Wie und wann hast du angefangen, Live-Malerei in deinen Inszenierungen einzusetzen?
Als ich noch Schauspielintendant in Leipzig war, lernte ich dort den Bildenden Künstler Tilo Baumgärtel kennen, mit dem mich seitdem eine Freundschaft und Arbeitsbeziehung verbindet. Wir schätzen jeweils die Arbeit des anderen und haben erforscht, wie Bildende Kunst und Theater sich zusammenbringen lassen. Der Versuch, Bühnenbilder zu malen, war für ihn ein Drama: Als Bühnenbildner musst du ein Gefühl für den Rahmen haben. Das Spiel steht im Zentrum. Wenn du ins Zentrum der Bühne die Fantasie eines Bildes stellst, muss darum herumgespielt werden. Irgendwann fing Tilo an, mir animierte Bilder und Filme zu schicken, die ich auf die Bühne projizieren konnte – damit konnten wir arbeiten.

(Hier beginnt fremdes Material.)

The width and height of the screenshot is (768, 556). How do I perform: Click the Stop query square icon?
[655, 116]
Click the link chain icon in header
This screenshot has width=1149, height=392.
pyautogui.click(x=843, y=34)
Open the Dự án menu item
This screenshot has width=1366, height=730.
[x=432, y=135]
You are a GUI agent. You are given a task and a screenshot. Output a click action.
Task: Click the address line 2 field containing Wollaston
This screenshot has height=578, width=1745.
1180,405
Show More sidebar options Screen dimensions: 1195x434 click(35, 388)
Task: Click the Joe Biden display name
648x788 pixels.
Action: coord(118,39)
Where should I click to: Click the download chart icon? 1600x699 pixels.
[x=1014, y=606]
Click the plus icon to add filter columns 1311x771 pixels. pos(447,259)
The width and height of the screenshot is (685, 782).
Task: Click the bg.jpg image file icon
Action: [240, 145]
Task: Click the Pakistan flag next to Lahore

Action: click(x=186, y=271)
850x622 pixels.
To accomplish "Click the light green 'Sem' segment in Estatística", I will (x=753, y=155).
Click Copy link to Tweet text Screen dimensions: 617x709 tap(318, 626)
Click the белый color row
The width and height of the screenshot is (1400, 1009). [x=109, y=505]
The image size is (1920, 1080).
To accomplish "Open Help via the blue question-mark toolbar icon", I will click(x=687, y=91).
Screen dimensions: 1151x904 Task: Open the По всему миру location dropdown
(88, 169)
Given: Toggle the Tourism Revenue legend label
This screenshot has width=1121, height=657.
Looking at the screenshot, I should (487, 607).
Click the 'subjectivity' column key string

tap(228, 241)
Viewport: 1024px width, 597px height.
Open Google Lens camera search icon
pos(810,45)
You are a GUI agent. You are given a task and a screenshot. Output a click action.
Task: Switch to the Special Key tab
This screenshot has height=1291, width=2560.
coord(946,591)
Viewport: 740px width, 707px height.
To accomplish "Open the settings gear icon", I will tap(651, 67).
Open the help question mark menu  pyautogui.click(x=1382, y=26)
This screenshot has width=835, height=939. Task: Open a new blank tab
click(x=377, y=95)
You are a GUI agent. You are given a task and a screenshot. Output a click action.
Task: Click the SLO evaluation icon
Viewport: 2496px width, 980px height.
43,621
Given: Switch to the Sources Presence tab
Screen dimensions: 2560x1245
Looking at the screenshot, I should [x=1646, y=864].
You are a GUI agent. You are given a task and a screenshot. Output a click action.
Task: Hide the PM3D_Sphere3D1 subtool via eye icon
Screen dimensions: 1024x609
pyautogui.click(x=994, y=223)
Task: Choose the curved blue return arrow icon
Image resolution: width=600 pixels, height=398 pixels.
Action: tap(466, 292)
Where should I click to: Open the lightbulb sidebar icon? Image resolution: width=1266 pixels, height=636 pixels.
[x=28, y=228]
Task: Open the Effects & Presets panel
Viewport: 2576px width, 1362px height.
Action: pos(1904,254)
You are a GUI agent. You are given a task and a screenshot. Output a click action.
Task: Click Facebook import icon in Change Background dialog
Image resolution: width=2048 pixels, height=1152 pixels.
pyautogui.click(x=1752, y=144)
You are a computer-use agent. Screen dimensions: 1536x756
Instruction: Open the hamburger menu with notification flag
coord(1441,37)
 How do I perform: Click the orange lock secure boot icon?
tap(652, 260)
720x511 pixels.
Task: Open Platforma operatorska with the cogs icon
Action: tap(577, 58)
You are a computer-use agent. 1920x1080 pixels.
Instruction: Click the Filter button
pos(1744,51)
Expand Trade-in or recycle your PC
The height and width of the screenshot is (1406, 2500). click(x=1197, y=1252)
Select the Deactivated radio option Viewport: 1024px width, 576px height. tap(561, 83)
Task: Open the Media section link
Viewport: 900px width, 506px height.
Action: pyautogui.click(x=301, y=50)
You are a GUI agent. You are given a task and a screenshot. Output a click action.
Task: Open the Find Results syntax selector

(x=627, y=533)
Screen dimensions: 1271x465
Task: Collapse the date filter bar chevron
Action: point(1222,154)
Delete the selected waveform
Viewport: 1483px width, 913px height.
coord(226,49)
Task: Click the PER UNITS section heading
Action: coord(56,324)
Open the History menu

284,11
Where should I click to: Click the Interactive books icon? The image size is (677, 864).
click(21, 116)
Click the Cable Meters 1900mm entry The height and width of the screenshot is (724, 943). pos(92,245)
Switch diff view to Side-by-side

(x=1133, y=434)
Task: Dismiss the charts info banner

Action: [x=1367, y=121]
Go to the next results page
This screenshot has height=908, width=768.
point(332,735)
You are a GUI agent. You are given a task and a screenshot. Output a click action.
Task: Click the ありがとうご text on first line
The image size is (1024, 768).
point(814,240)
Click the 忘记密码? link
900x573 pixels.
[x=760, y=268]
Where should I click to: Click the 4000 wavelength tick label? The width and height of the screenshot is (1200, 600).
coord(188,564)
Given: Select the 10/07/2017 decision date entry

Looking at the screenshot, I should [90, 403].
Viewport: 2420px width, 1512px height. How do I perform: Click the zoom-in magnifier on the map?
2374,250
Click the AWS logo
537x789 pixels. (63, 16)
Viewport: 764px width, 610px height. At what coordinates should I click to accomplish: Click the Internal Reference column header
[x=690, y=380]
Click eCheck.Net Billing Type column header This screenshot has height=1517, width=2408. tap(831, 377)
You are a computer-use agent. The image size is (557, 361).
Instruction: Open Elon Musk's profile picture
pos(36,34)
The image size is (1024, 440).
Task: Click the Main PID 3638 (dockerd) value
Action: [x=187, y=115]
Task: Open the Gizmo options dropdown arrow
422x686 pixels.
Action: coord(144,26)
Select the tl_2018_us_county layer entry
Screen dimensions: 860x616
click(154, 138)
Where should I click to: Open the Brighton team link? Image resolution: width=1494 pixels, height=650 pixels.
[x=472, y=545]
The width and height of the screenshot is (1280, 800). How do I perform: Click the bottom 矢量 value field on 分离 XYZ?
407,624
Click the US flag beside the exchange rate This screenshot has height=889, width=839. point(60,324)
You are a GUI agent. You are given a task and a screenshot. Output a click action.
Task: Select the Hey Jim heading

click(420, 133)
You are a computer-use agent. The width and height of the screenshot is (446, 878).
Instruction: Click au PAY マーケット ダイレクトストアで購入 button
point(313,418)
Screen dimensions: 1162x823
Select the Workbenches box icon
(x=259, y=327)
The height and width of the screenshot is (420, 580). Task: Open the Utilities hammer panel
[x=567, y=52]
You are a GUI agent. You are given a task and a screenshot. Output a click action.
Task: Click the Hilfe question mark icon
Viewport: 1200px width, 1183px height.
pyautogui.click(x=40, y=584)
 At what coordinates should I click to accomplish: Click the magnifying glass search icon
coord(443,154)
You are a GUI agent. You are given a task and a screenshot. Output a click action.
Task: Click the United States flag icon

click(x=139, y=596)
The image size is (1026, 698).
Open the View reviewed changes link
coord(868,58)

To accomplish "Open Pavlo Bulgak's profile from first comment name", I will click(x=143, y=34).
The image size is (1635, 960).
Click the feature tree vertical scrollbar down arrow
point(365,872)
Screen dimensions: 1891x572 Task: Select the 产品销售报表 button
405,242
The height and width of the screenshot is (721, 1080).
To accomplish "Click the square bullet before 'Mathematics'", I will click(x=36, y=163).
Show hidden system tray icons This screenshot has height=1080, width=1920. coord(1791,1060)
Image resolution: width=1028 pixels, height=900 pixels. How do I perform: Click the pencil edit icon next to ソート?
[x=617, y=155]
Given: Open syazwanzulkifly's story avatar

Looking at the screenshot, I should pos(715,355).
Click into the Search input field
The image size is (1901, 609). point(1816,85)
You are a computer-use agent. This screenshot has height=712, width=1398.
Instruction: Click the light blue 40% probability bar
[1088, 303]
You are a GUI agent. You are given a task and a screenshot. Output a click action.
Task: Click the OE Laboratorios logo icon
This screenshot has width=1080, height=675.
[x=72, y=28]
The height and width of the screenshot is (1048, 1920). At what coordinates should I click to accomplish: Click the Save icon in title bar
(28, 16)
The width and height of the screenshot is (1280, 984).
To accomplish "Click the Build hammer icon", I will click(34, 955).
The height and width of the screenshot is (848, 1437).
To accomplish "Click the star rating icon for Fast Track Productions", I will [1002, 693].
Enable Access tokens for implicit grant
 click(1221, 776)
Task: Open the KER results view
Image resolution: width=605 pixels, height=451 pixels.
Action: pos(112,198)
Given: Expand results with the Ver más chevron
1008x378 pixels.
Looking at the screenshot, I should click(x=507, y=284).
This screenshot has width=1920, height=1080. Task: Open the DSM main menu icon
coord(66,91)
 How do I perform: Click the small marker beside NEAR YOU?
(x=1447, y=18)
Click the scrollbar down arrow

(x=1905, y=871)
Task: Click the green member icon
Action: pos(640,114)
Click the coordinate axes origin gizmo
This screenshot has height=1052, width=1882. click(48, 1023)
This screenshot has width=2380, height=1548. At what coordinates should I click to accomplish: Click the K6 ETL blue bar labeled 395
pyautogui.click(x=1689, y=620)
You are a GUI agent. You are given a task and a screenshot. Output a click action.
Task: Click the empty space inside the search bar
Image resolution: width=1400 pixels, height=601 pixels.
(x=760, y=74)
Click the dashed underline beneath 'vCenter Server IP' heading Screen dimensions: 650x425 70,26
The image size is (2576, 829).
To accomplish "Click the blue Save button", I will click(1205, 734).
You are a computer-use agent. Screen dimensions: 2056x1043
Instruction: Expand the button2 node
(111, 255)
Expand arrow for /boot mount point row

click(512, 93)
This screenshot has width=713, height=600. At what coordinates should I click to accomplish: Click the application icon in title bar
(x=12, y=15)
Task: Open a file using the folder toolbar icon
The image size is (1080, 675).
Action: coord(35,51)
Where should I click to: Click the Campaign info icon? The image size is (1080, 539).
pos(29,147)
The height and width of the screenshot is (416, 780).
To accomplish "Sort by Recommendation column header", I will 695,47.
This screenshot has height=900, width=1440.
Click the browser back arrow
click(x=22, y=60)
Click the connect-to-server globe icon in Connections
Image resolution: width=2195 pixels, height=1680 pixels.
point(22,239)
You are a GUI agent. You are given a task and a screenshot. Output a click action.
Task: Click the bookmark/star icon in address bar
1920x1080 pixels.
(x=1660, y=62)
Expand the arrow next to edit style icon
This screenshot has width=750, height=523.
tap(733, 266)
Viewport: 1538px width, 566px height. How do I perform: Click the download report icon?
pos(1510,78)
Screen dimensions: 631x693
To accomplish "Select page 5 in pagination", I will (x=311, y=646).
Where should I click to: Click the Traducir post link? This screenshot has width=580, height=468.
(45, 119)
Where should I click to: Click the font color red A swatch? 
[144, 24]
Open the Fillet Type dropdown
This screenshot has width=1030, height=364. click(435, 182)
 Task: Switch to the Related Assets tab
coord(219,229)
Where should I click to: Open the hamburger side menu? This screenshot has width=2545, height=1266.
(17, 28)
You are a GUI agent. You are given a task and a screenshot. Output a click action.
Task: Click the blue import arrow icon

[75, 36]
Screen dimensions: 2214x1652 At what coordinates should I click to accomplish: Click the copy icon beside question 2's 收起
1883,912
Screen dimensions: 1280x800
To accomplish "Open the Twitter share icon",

Und als ich am Staatsschauspiel Dresden ERNIEDRIGTE UND BELEIDIGTE von Dostojewskij inszenierte, hatte ich den Traum, live auf der Bühne mit den Schauspieler*innen zu malen, ein Bild, das in mehreren Etappen entsteht. Das entsprach der Struktur des Romans, der als Fortsetzungsroman in der Zeitung erschienen ist und sich daher im Tonfall verändert. Wir stellten eine Leinwand auf die Bühne, die wir mit einem Videoprojektor so anstrahlten, dass Inhalte, die Tilo vorgezeichnet hatte, von den Schauspieler*innen mit Schablonen und einstudierten Maltechniken übertragen werden konnten. Die Entscheidung, bei ALSO SPRACH ZARATHUSTRA zu malen, wo wir eine andere Technik anwenden, hat mit der Sinnlichkeit zu tun, nach der wir suchen. Wie kann man mit Sprache musizieren, wie kann man sich ausdrücken, wenn Worte nicht ausreichen? Dem Intellektuellen, in sich Abgeschlossenen möchte ich etwas zur Seite stellen, das den Themen erlaubt, auszufransen, den Melodien, ineinanderzufliessen und symphonisch werden, solistisch zu werden, die unerschütterliche emotionale Wahrheit eines «Ich liebe dich» zu vermitteln, eines «Bist du gerade gestorben?», eines «Ich hasse dich» oder «Ich kann dich nicht mehr lieben». All das empfindet man sofort durch Musik, ohne, dass Informationen ausgetauscht werden müssen. Musik spricht anders. Malerei spricht anders. Deswegen spielen sie eine Rolle an diesem Abend.
Du arbeitest in einem eingespielten Team und mit einem Ensemble, in dem dir mehrere Schauspieler*innen aus anderen Arbeiten bereits vertraut sind. Welche Rolle spielt Kollektivität für dich, was suchst du in künstlerischer Zusammenarbeit?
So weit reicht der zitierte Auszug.